Thank you for looking at this proposal!

I think that the resulting repository is usable (though it could
certainly be better). In particular, the following commands will
always give you a working checkout:

  git checkout any-version
  git submodule update --init

The unit tests for git-submodule-split.sh actually walk through the
entire history and run 'git submodule update --init' at each revision.
This works correctly because git-submodule-split creates the necessary
.gitmodules entries for each revision, and includes the
submodule.*.url value that you specify.

Unfortunately, this means that whenever the submodule moves to a new
location in the tree, 'git submodule --init' will actually have to
clone it again. That's not a perfect situation, but it will work for
reasonably small submodules.

>>   1) Right now, this command is actually git-submodule-split.sh.  Should
>>      I include this code directly into git-submodule.sh, or move it
>>      to git-submodule--split.sh and hook it into git-submodule.sh?
>
> How about in contrib/ somewhere?

Sounds good to me! I'd like to include the unit tests and some
documentation, if that's OK.

I'll let you know when the patch has been reviewed, and submit it for
inclusion in contrib.

>>   2) Should I implement a --force flag based on filter-branch?  Johannes
>>      Schindelin has suggested that it might be better to remove the
>>      --force flag from filter-branch and just rely on the reflog to keep
>>      backups.
>
> Sounds sensible to me, but I do not have strong feeling about this either way.

I realized that there's a problem with removing  --force from
filter-branch: The reflog doesn't contain backups of the rewritten
tags.
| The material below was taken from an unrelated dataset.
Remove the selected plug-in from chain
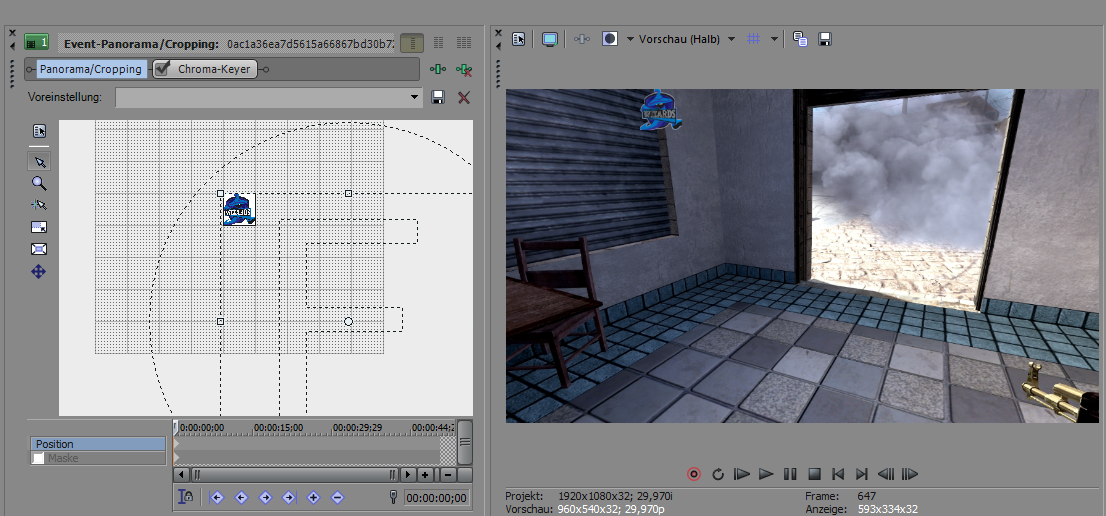Screen dimensions: 1106x516 tap(463, 69)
So I'm afraid --force and the refs/original/ directory will need
to remain for now. (Any thoughts, Johannes?)

>>   4) We're obviously going to need to support revision arguments other
>>      than --all (which is what we currently pass to filter-branch).  Should
>>      we default to the current branch only, or to --all?
>
> Matching what filter-branch defaults to would be the most natural,
> wouldn't it?

I think so, although many (or most?) users will probably want to use '-- --all'.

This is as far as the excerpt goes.